SOURCE TEXT:
Greg Cote

Greg Cote: Miami Dolphins, like Canes, fail to gain momentum for 2015

MIAMI HERALD STAFF

It will happen someday. Honestly. It truly will. South Florida football fans will enter a new year happy.

It might take a Christmas miracle, or more likely just an unwavering faith in the law of averages. That, and more patience than you thought humanly possible.

And so another season of Miami football ends with the same autopsy we have heard too many times before. Cause of death: Acute mediocrity.

College or pro, our name is woe.

The Dolphins on Sunday had the same chance the Miami Hurricanes had the day before and failed just as spectacularly. Just as annoyingly. Just as depressingly. Both teams had in their grasp the chance to buoy beleaguered fan bases and sail into their offseasons at least with a modicum of tailwind. Modest optimism was out there, a dying ember waiting to be stoked.

Instead: A 37-24 Dolphins home loss to the hated, stinkin’ New York Jets, one day after UM lost to South Carolina in a minor bowl game sponsored by a company that makes duck calls. The defeats mean the Dolphins end the year with three losses in the last four games and an 8-8 record — a sixth consecutive non-winning season — and the Canes ended with four losses in a row to finish 6-7, a wounded duck of a record if ever there was one.

Two teams favored to win and finish with the consolation of winning records.

Two upset losers slinking into the offseason with tails low as beat dogs.

“We could have gone out there and ended the season the right way,” went the lament of Dolphins guard Mike Pouncey in Sunday’s losing locker room. “We had every opportunity to do it …”

Could have, would have, should have.

Might have, almost did … didn’t.

I can’t say the Dolphins’ season was worse than UM’s, but how it ended sure was.

The Jets were 3-12, so bad that coach Rex Ryan had stated publicly he expected to be fired. Their young quarterback, Geno Smith, was seen as climbing a greased pole not just to keep his starting job but also to keep his faltering NFL career.

So what do the Dolphins do? They turn Ryan into a genius for a day, and make Smith seem the second coming of Joe Montana. Smith had a perfect 158.3 passer rating. That’s turning a doodle into the Mona Lisa.

Miami gave up 396 yards passing including 221 to Eric Decker. Dolphins cornerback Cortland Finnegan was so dreadful, every pass thrown his way was Finnegan’s Rainbow for the Jets.

It was speculated that Miami defensive coordinator Kevin Coyle’s job was in some jeopardy coming into this game. If so, there might as well be a fresh For Sale sign in his yard by today.

Worst of all, perhaps, the Dolphins had a 10-point lead at 24-14 in the third quarter and blew it. Jets fans, who lead the league in noxious, were rendered quiet, until Miami turned them full-throated.

“What’s frustrating is being so close and not closing out the season or games or plays,” defensive end Cameron Wake said. “Like today, it was anybody’s game …”

Miami had taken that 10-point lead on a club-record 97-yard run by ex-Cane Lamar Miller. That’s another thing that made Sunday so sad. It should have been a happy story, positive headlines, even with the failure to make the playoffs. Should have been a story about the club’s first winning season since 2008. Or Miller’s record run. Or the fact Ryan Tannehill became the first Dolphins quarterback not named Dan Marino to have a 4,000-yard season.

[Records from a data source]

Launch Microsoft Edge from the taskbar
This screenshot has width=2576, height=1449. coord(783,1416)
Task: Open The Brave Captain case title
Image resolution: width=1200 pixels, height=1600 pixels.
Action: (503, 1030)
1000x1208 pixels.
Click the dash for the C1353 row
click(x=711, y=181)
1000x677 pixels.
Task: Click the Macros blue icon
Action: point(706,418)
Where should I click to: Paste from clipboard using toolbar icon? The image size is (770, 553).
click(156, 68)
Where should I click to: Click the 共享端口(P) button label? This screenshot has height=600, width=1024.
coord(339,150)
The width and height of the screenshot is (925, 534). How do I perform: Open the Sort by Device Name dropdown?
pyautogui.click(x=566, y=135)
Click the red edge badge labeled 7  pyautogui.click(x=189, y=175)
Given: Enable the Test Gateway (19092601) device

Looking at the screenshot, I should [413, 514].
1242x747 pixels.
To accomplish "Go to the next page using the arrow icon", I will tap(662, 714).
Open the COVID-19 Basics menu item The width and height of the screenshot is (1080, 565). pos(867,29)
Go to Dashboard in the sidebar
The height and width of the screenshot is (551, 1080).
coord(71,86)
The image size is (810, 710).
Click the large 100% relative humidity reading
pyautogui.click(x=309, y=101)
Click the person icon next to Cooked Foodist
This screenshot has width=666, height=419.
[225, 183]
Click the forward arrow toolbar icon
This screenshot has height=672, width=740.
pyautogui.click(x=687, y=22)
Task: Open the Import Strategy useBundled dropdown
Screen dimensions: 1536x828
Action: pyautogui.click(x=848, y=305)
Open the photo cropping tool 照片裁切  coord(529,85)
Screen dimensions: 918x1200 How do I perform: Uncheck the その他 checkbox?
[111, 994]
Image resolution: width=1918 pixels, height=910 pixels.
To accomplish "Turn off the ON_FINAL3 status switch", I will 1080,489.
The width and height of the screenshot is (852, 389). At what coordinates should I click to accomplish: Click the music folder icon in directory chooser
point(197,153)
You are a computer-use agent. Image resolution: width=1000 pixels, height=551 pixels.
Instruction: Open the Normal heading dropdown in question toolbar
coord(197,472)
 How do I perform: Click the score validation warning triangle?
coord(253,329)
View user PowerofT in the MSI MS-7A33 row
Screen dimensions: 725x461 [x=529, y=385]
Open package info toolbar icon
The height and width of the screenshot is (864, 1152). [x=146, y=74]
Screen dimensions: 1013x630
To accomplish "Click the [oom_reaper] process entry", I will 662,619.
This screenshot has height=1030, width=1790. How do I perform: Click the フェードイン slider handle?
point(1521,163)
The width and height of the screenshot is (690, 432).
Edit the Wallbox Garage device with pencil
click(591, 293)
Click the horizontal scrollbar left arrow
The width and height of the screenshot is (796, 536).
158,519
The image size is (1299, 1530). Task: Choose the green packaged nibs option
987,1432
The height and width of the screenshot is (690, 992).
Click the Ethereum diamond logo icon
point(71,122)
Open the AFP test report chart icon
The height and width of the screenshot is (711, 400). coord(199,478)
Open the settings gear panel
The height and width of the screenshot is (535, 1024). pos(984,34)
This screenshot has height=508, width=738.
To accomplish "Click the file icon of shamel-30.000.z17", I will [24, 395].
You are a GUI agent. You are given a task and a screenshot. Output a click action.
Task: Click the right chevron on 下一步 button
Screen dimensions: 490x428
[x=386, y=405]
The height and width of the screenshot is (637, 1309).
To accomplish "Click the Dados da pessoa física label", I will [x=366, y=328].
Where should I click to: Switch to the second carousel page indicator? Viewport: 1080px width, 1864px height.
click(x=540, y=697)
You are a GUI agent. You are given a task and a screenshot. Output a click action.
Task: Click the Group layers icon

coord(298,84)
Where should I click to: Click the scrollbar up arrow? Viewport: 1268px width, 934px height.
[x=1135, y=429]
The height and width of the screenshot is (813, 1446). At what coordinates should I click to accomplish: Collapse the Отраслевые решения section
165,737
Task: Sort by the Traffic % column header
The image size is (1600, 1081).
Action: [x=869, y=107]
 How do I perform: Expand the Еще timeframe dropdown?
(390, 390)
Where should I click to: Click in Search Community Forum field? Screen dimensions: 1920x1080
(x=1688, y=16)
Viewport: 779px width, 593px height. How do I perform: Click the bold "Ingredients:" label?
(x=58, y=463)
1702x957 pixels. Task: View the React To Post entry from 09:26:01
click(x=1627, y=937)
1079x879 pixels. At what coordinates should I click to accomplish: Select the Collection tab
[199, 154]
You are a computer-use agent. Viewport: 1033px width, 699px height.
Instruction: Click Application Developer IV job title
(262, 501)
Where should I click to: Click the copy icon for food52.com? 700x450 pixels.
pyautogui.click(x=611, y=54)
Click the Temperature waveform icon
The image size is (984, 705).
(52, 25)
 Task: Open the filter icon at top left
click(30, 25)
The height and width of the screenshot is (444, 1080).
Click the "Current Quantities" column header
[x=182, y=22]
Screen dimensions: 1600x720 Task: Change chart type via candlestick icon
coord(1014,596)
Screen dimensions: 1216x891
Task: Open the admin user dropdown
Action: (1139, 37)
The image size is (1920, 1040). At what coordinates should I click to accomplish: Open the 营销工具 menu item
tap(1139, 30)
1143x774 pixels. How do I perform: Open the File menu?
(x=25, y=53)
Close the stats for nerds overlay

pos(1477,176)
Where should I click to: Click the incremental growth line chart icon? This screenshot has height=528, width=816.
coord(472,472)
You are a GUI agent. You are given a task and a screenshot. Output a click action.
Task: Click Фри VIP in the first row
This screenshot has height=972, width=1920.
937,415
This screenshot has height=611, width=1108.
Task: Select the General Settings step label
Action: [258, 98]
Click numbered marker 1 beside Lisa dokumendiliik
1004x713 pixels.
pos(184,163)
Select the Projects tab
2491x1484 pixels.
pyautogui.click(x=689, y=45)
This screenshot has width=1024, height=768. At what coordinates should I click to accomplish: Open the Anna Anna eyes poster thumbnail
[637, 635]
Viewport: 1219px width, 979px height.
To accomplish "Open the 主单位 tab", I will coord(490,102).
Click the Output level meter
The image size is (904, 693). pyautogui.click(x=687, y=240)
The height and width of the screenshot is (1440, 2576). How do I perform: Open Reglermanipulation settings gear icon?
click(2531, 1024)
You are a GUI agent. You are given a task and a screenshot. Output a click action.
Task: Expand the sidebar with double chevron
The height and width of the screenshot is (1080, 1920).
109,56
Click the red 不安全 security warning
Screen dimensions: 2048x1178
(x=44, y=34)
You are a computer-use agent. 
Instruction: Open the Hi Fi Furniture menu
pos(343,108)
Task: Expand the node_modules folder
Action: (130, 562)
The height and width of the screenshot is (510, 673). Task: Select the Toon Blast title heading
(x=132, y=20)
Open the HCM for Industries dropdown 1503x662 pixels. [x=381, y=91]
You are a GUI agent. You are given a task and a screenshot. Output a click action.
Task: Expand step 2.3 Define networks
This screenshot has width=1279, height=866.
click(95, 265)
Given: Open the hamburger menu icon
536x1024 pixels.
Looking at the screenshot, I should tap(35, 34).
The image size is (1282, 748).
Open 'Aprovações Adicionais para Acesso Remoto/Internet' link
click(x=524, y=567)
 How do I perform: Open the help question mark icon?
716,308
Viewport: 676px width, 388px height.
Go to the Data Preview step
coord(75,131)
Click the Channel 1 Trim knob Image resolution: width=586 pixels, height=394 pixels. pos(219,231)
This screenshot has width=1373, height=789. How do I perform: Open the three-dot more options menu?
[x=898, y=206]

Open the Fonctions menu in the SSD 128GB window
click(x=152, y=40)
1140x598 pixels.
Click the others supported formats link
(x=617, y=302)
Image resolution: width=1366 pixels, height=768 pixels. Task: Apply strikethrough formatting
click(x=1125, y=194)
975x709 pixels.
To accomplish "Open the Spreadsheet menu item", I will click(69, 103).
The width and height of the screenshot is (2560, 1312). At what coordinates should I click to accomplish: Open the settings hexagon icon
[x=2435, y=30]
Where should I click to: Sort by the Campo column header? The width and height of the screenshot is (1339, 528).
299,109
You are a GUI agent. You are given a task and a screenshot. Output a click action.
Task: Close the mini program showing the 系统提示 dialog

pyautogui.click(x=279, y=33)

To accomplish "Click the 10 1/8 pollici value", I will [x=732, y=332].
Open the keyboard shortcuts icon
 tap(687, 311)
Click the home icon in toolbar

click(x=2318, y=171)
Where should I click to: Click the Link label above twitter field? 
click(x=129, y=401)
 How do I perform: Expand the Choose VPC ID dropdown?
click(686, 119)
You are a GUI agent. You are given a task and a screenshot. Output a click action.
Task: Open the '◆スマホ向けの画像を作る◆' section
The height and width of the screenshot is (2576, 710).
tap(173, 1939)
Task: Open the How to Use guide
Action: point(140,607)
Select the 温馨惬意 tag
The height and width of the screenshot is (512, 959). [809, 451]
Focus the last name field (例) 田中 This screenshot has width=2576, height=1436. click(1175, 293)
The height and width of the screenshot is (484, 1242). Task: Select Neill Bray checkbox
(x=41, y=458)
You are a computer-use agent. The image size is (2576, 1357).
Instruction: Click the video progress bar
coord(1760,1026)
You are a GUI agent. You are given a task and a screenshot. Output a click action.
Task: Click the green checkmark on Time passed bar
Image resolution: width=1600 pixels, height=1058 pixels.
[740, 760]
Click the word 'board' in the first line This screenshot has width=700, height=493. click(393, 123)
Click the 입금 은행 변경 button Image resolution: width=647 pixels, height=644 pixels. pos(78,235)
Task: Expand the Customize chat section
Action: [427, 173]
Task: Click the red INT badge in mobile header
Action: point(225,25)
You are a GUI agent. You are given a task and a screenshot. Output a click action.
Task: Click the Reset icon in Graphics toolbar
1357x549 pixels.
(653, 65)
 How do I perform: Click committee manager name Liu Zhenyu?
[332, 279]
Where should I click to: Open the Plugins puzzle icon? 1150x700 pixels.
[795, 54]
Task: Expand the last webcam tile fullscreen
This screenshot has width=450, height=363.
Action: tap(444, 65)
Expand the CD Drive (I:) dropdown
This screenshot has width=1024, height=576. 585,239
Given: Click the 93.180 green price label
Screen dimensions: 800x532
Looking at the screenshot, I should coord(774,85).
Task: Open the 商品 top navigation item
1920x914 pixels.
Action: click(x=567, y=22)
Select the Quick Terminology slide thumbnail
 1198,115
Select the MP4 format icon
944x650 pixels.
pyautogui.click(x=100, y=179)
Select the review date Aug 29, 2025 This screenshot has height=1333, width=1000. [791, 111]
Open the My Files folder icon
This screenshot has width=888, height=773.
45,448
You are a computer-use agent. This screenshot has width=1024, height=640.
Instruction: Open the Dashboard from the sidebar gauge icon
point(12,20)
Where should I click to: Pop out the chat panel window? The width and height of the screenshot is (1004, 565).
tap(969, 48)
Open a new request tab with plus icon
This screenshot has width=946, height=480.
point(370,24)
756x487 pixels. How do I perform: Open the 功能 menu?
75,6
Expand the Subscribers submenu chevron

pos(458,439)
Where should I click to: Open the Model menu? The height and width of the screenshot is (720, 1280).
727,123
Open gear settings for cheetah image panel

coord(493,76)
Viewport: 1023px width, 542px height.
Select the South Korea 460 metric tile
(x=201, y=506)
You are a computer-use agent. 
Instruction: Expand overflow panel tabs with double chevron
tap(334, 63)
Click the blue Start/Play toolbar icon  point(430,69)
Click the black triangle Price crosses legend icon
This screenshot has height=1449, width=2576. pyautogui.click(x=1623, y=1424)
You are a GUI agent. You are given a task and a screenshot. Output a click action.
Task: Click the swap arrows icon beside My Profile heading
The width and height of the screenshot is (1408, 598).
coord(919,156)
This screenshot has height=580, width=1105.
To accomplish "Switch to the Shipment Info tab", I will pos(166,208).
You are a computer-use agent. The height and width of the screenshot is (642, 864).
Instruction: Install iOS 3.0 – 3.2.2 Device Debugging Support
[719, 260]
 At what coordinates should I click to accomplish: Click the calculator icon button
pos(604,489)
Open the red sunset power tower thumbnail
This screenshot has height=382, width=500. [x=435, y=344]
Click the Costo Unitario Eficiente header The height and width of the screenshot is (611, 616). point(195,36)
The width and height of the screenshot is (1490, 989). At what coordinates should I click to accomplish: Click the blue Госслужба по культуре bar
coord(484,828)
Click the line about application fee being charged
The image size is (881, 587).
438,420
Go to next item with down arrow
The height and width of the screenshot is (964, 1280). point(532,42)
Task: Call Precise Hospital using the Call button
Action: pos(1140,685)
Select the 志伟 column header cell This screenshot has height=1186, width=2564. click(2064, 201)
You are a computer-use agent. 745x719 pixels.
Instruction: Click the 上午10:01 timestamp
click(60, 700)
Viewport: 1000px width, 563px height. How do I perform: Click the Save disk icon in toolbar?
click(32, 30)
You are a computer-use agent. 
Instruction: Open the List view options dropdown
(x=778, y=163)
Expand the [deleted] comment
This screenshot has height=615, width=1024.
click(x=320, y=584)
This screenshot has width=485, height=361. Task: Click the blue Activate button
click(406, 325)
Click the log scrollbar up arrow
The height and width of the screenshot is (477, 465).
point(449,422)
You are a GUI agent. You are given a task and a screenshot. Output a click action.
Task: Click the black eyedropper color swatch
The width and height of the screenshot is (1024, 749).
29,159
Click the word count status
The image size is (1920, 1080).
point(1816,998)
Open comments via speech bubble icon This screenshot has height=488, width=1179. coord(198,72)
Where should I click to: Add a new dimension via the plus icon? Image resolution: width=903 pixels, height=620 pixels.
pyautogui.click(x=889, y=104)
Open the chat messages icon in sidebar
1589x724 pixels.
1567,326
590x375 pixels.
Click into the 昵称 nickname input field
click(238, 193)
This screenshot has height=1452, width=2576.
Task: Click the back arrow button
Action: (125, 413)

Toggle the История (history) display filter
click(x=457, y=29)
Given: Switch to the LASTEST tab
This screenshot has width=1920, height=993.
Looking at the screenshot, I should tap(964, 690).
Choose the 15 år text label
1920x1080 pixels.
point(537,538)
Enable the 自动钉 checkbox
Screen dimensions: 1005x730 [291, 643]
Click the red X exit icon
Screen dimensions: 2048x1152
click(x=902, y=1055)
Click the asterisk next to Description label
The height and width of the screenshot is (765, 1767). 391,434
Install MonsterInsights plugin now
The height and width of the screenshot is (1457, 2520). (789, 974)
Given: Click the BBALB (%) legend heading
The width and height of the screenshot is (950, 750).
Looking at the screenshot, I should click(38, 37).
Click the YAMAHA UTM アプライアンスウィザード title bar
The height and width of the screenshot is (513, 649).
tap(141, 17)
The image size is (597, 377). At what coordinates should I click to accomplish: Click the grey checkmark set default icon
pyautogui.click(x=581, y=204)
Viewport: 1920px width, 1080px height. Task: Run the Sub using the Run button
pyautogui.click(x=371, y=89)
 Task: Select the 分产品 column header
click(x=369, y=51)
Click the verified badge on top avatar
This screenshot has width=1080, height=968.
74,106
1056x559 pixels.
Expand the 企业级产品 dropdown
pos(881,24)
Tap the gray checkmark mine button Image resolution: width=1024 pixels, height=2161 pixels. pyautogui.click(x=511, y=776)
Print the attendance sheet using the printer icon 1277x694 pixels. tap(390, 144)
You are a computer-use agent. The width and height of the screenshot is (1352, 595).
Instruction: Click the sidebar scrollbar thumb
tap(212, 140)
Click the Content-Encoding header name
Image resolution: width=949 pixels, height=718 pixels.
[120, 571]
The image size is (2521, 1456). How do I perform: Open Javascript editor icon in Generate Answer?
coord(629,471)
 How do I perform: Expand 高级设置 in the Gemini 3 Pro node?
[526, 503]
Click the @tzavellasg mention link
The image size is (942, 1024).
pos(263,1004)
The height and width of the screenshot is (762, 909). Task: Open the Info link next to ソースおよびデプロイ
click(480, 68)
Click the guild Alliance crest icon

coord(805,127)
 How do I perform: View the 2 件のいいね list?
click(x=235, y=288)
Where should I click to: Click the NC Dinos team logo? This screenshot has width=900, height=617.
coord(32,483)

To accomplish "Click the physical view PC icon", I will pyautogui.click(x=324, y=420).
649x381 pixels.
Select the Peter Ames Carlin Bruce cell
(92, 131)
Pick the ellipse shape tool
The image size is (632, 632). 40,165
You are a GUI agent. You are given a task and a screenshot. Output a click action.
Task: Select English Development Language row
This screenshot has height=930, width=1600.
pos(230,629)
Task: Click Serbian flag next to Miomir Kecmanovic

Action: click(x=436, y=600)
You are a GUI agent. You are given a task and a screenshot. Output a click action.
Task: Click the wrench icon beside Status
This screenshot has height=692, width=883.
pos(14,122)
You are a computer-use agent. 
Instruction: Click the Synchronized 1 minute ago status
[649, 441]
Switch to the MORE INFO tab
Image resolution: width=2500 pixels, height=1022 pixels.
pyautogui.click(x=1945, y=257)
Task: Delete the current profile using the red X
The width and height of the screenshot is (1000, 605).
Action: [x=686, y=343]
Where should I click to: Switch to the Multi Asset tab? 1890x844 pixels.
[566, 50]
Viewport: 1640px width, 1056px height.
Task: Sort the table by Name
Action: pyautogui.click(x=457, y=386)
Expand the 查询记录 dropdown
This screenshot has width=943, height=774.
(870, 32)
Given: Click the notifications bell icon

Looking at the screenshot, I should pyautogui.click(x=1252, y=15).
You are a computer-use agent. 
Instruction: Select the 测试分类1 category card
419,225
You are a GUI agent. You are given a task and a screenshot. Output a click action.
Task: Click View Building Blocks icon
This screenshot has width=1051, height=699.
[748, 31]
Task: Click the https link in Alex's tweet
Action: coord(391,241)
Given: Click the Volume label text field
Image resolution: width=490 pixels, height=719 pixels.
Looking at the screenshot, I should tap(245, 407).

COMPLETE THE FOLLOWING:
1 – Sum up the column on Miami football in two sentences.
2 – Turn the part of the rows that opens with the line containing "Click the blue Start/Play" and closes with the line containing "point(449,422)", both of those lines included, into a Markdown table with the columns No. and Line. Leave out blank lines.
The column and the rows come from separate sources.

PER-TASK OUTPUTS:
1 – The Dolphins lost 37-24 at home to the New York Jets one day after the Hurricanes lost a bowl game to South Carolina, so the Dolphins finished 8-8 and the Canes 6-7. Both teams were favored and had a chance to end with winning records, but the Dolphins blew a 24-14 third-quarter lead to a 3-12 Jets team whose quarterback, Geno Smith, posted a perfect 158.3 passer rating.

2 –
| No. | Line |
|---|---|
| 1 | Click the blue Start/Play toolbar icon  point(430,69) |
| 2 | Click the black triangle Price crosses legend icon |
| 3 | This screenshot has height=1449, width=2576. pyautogui.click(x=1623, y=1424) |
| 4 | You are a GUI agent. You are given a task and a screenshot. Output a click action. |
| 5 | Task: Click the swap arrows icon beside My Profile heading |
| 6 | The width and height of the screenshot is (1408, 598). |
| 7 | coord(919,156) |
| 8 | This screenshot has height=580, width=1105. |
| 9 | To accomplish "Switch to the Shipment Info tab", I will pos(166,208). |
| 10 | You are a computer-use agent. The height and width of the screenshot is (642, 864). |
| 11 | Instruction: Install iOS 3.0 – 3.2.2 Device Debugging Support |
| 12 | [719, 260] |
| 13 |  At what coordinates should I click to accomplish: Click the calculator icon button |
| 14 | pos(604,489) |
| 15 | Open the red sunset power tower thumbnail |
| 16 | This screenshot has height=382, width=500. [x=435, y=344] |
| 17 | Click the Costo Unitario Eficiente header The height and width of the screenshot is (611, 616). point(195,36) |
| 18 | The width and height of the screenshot is (1490, 989). At what coordinates should I click to accomplish: Click the blue Госслужба по культуре bar |
| 19 | coord(484,828) |
| 20 | Click the line about application fee being charged |
| 21 | The image size is (881, 587). |
| 22 | 438,420 |
| 23 | Go to next item with down arrow |
| 24 | The height and width of the screenshot is (964, 1280). point(532,42) |
| 25 | Task: Call Precise Hospital using the Call button |
| 26 | Action: pos(1140,685) |
| 27 | Select the 志伟 column header cell This screenshot has height=1186, width=2564. click(2064, 201) |
| 28 | You are a computer-use agent. 745x719 pixels. |
| 29 | Instruction: Click the 上午10:01 timestamp |
| 30 | click(60, 700) |
| 31 | Viewport: 1000px width, 563px height. How do I perform: Click the Save disk icon in toolbar? |
| 32 | click(32, 30) |
| 33 | You are a computer-use agent.  |
| 34 | Instruction: Open the List view options dropdown |
| 35 | (x=778, y=163) |
| 36 | Expand the [deleted] comment |
| 37 | This screenshot has height=615, width=1024. |
| 38 | click(x=320, y=584) |
| 39 | This screenshot has width=485, height=361. Task: Click the blue Activate button |
| 40 | click(406, 325) |
| 41 | Click the log scrollbar up arrow |
| 42 | The height and width of the screenshot is (477, 465). |
| 43 | point(449,422) |